Exercise:
Each line below that contains "resolution" should be counted. Give only the total.

Input data:
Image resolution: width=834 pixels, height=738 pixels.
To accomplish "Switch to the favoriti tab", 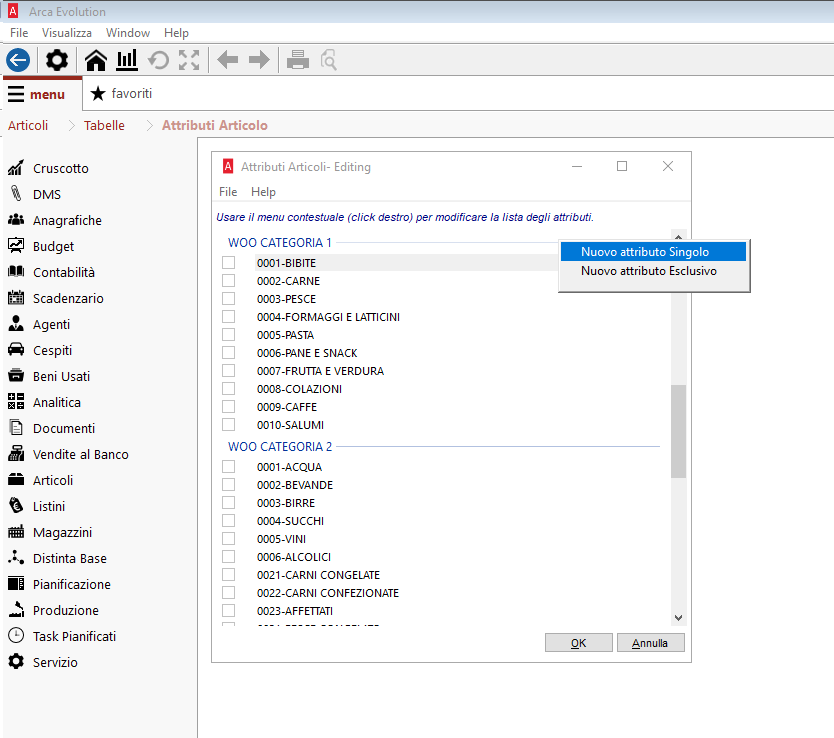I will pyautogui.click(x=121, y=93).
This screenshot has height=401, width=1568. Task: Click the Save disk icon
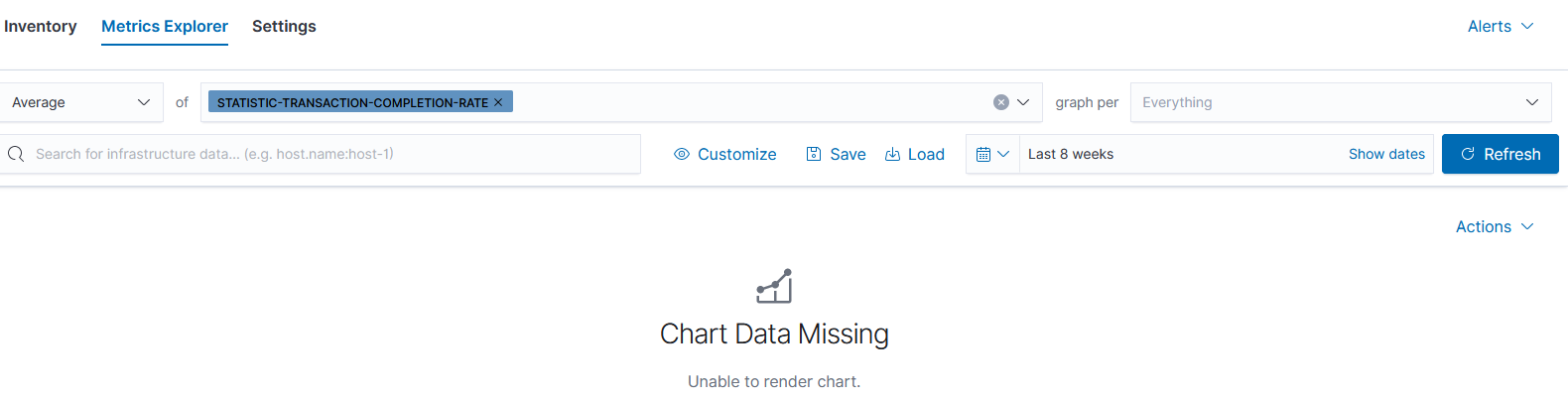[814, 154]
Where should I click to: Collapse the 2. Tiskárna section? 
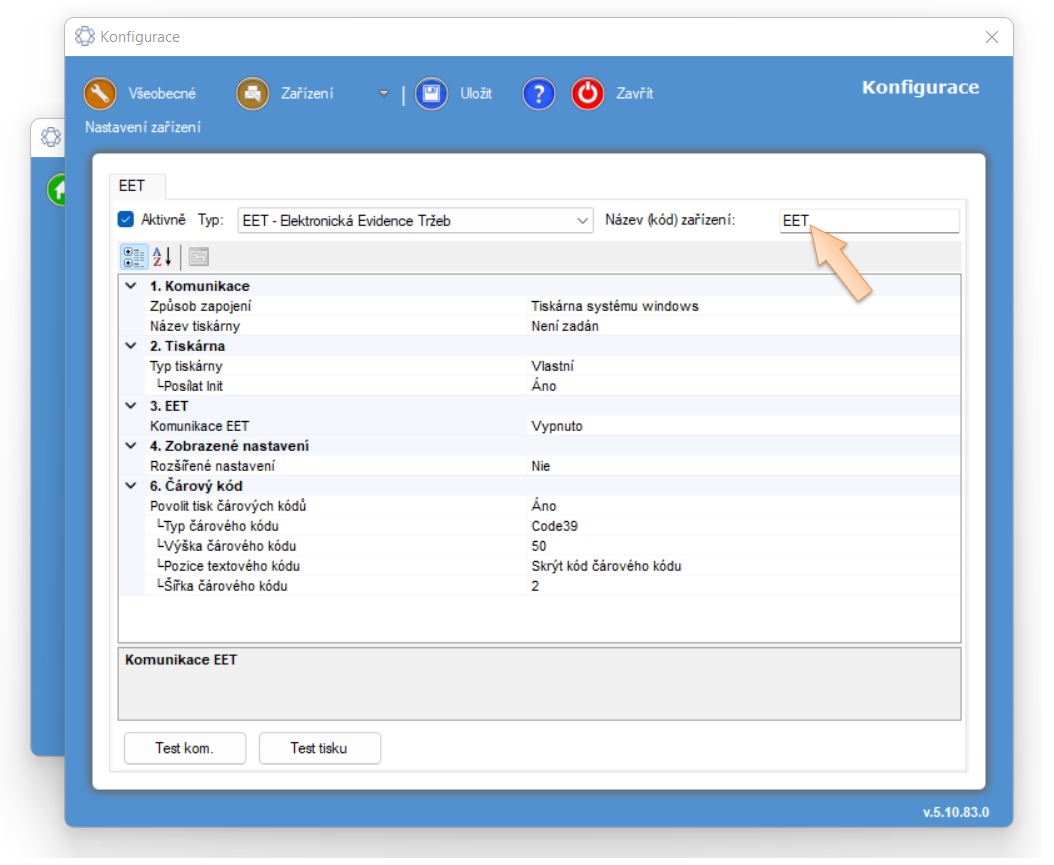tap(131, 346)
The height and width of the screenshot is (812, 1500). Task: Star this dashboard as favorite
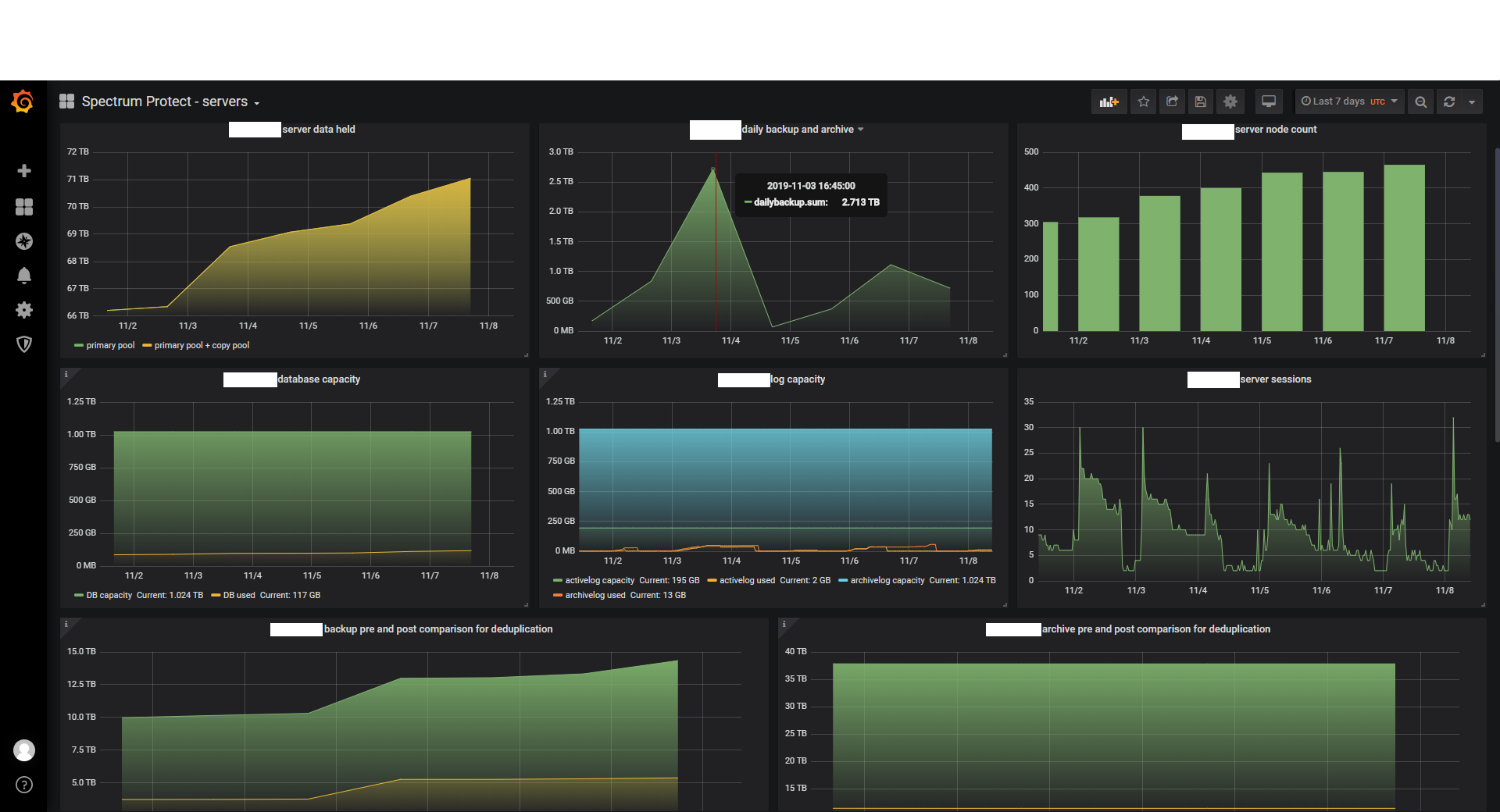[x=1144, y=102]
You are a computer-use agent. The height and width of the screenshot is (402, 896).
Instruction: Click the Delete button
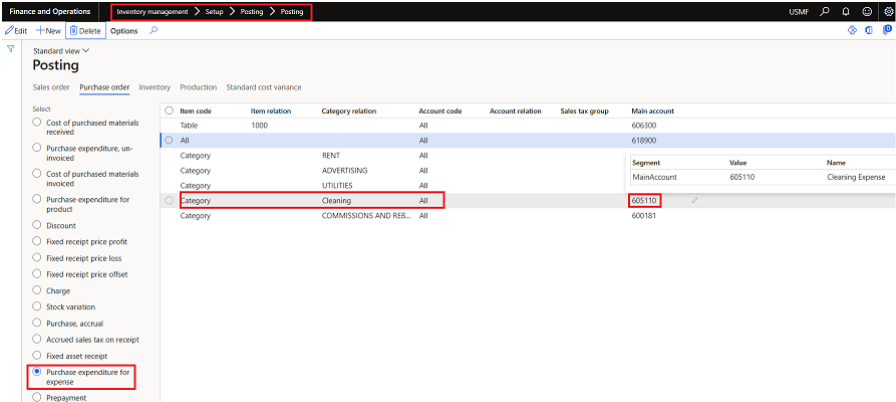(85, 31)
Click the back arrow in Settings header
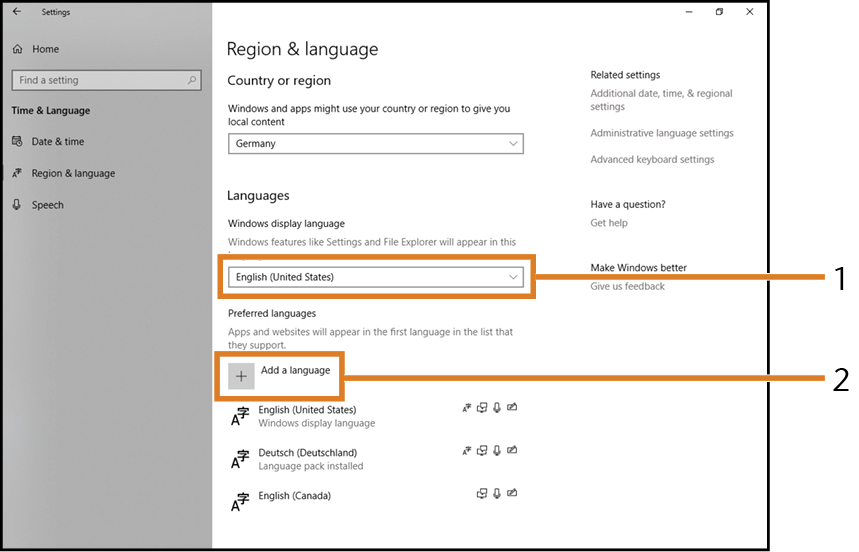Viewport: 859px width, 552px height. [17, 11]
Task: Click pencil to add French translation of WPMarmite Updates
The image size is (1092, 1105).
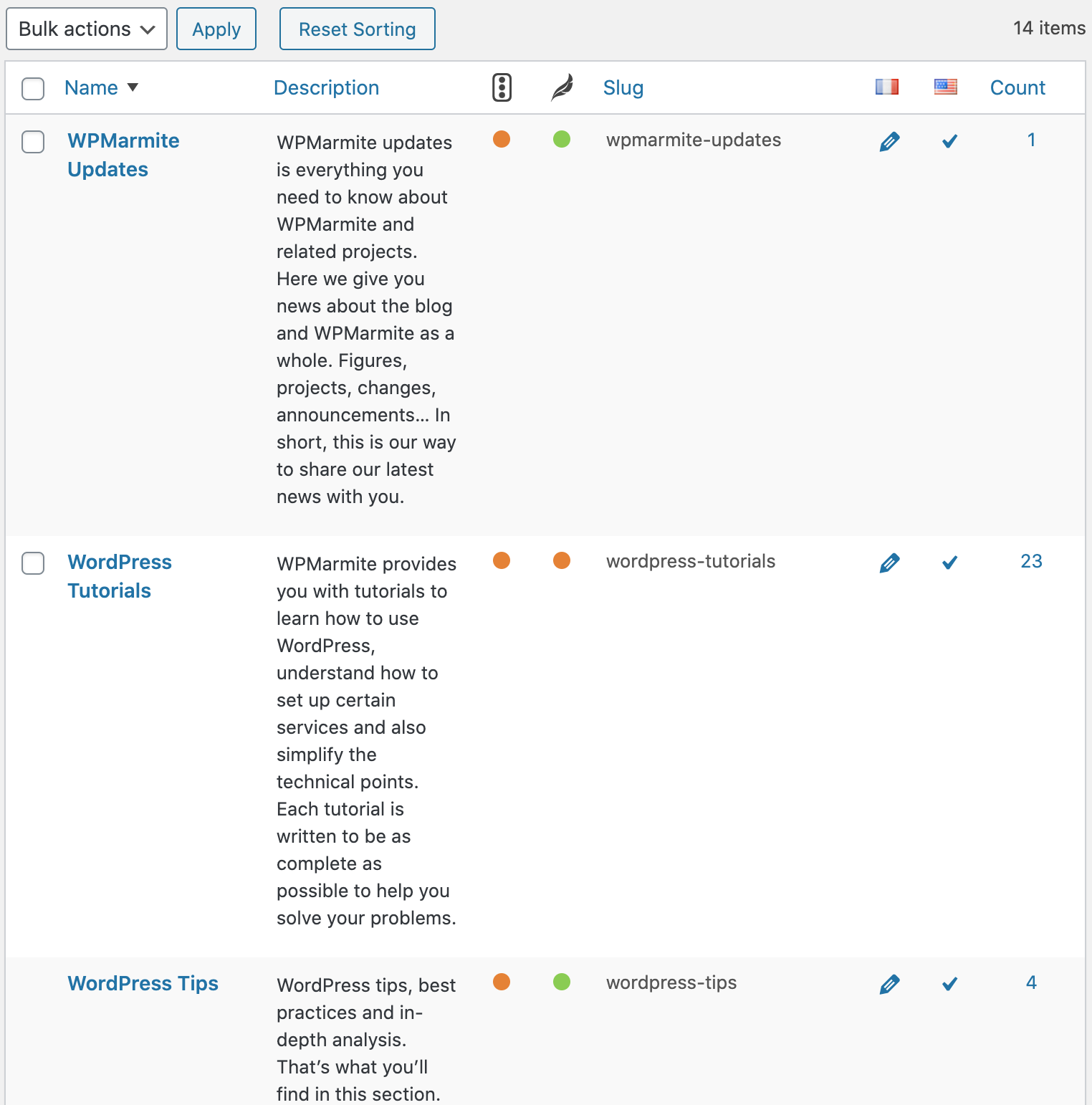Action: pos(889,141)
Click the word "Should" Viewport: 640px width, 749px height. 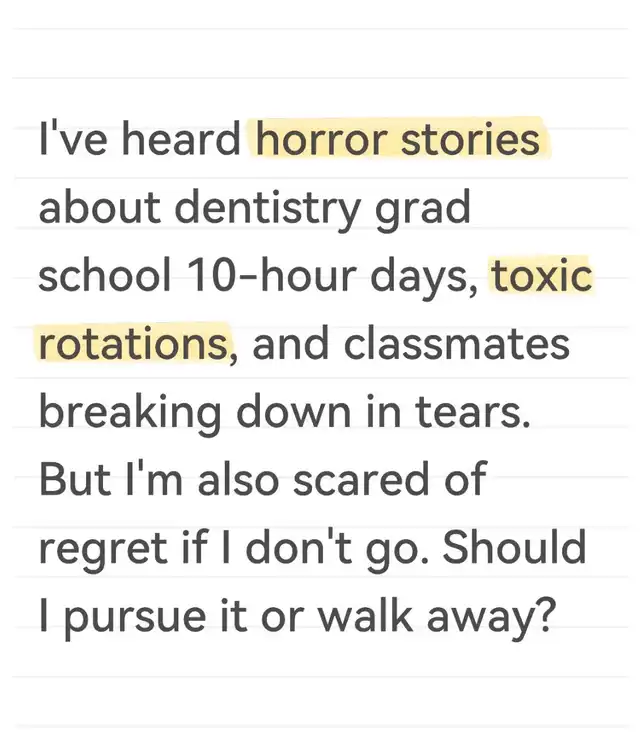[514, 547]
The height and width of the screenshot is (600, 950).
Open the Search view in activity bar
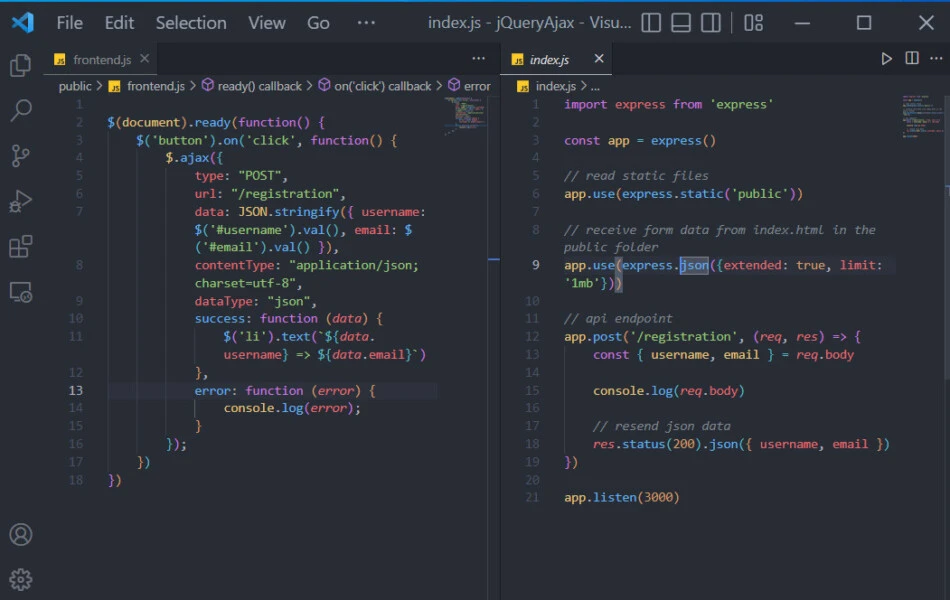click(x=20, y=111)
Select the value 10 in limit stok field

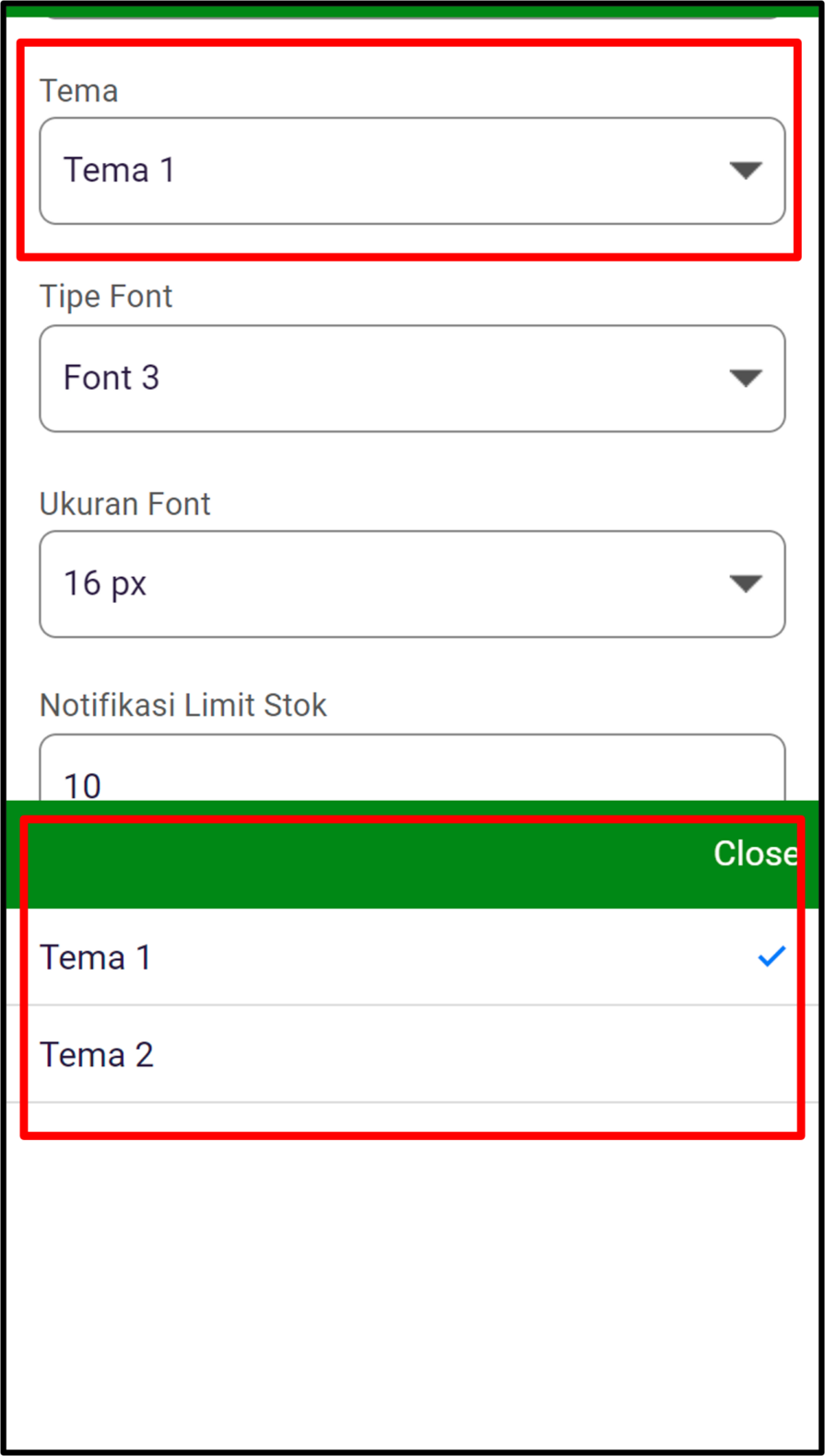point(85,783)
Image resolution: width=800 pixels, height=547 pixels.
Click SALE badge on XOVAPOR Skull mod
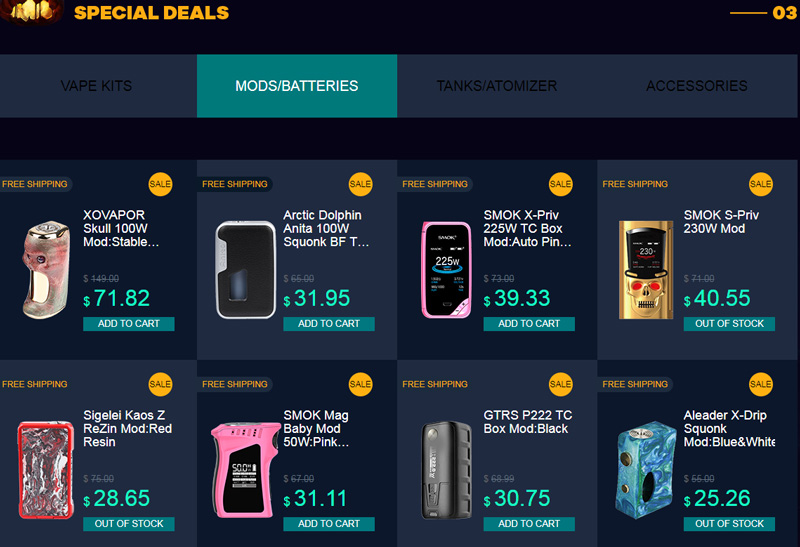160,184
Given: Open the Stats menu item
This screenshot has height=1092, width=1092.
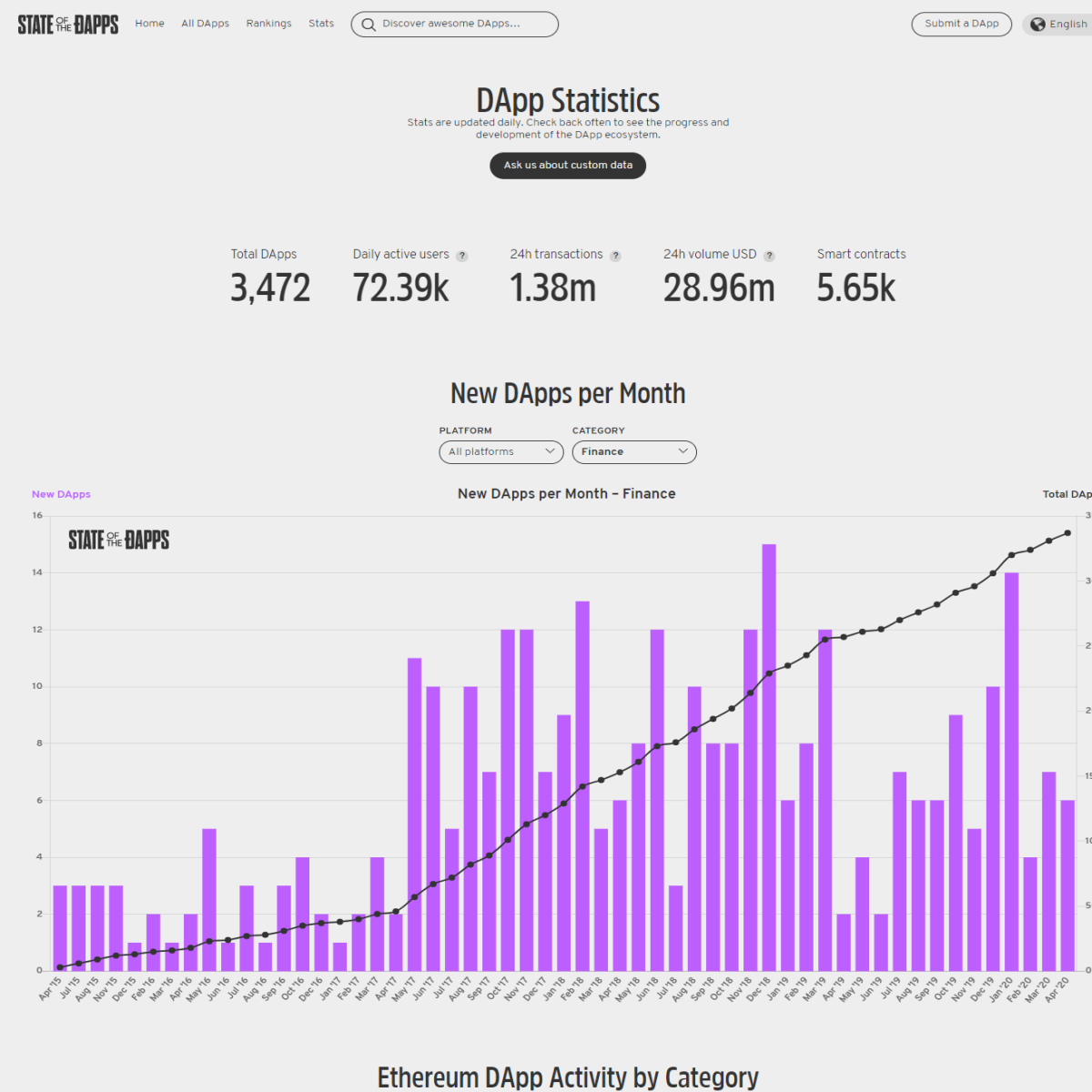Looking at the screenshot, I should click(321, 24).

Task solution:
2